San Francisco Attorney Michael Papuc represents employees in wrongful termination actions against employers.
Employment contracts are generally terminable at will (Lab.Code § 2922). California courts recognize a narrow exception to this rule: "(A)n employer's traditional broad authority to discharge an at-will employee may be limited by statute ... or by considerations of public policy." (Tameny v. Atlantic Richfield Co.(1980) 27 Cal.3d 167, 172)
To establish a claim for wrongful discharge in violation of public policy, each of the following must be proved:
-An employer-employee relationship;
-Employer terminated plaintiff's employment (or took other adverse employment action;
-Termination of plaintiff's employment was a violation of public policy (or more accurately, a "nexus" exists between the termination and the employee's protected activity;
-The termination was a legal cause of plaintiff's damage; and
-The nature and the extent of plaintiff's damage.(See Holmes v. General Dynamics Corp.(1993) 17 Cal.App.4th 1418, 1426, fn. 8.)
Independent contractors are not employees, and therefore may not bring public policy claims. However, depending on control employer has over independent contractor, the contractor may be deemed an employee for purposes of bringing an action.

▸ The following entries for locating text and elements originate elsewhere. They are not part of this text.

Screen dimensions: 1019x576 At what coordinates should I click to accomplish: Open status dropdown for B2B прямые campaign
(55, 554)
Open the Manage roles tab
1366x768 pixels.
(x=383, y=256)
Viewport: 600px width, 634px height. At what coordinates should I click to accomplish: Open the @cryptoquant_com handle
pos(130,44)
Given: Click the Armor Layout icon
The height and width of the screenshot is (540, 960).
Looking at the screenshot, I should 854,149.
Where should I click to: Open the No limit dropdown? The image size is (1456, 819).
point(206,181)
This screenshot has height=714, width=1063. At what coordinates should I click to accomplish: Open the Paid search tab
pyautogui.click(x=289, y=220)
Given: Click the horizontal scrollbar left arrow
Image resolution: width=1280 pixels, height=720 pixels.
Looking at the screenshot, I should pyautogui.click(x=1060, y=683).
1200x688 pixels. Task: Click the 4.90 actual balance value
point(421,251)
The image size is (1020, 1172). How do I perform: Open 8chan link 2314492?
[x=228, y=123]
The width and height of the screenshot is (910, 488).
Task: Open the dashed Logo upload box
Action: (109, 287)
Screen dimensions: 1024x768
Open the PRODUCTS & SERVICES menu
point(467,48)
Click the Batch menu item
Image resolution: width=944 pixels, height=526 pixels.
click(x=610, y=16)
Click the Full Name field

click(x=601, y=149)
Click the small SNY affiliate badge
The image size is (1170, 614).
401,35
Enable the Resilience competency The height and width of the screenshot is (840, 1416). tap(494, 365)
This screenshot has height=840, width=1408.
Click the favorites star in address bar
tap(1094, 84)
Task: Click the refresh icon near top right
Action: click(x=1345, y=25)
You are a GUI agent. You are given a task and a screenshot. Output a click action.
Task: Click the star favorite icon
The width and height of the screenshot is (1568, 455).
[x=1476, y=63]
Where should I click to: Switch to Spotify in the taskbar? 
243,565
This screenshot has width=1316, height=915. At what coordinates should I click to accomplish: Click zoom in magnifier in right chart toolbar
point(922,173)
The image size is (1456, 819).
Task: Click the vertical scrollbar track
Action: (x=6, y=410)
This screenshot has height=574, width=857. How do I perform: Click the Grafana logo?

Tameny claims extend to demotions, suspensions without pay, whistle blowing, and other adverse employer decisions for reasons which violate public policy, "even though the ultimate sanction of discharge has not been imposed." (Garcia v. Rockwell Int'l Corp.(1986) 187 Cal.App.3d 1556, 1562.)
The existence of a pertinent public policy is crucial to a Tameny claim. A four-part test is utilized in determining whether a particular policy can support a common law wrongful discharge claim. The policy in question must be:
1. Based on either a constitutional or statutory provision (or ethical rules or regulations enacted under statutory authority);
2."Public" in the sense that it "inures to the benefit of the public" rather than merely serving the interests of the individual;
3. Well established at the time of discharge; and
4 Substantial and fundamental.(Silo v. CHW Med. Found.(2002) 27 Cal.4th 1097, 1104).)
Because the employer's violation of a statute on a particular subject is also a violation of public policy, firing an employee for reporting the violation to appropriate authorities violates public policy.(Jie v. Liang Tai Knitwear Co.(2001) 89 Cal.App.4th 654, 660–661.) The employee need not prove that the employer actually violated the law: "(I)t suffices if the employer fired him for reporting his ‘reasonably based suspicions' of illegal activity." (Green v. Ralee Eng. Co.(1998) 19 Cal.4th 66, 87, 78.)
The policy violated by the employment termination must be one inuring to the benefit of the public at large rather than to a particular employer or employee. Policies are not "public" when they are derived from statutes that "simply regulate conduct between private individuals, or impose requirements whose fulfillment does not implicate fundamental public policy concerns." (Foley v. Interactive Data Corp.(1988) 47 Cal.3d 654, 669–670.)
The law surrounding the facts of each claim is complex and contains many subtleties. The employee will have difficulty finding another job if she sues the former employer, and cannot expect former co-employees to testify favorably for the employee, because their jobs will be at stake. It is good practice for the employee to obtain witness statements before the lawsuit is brought.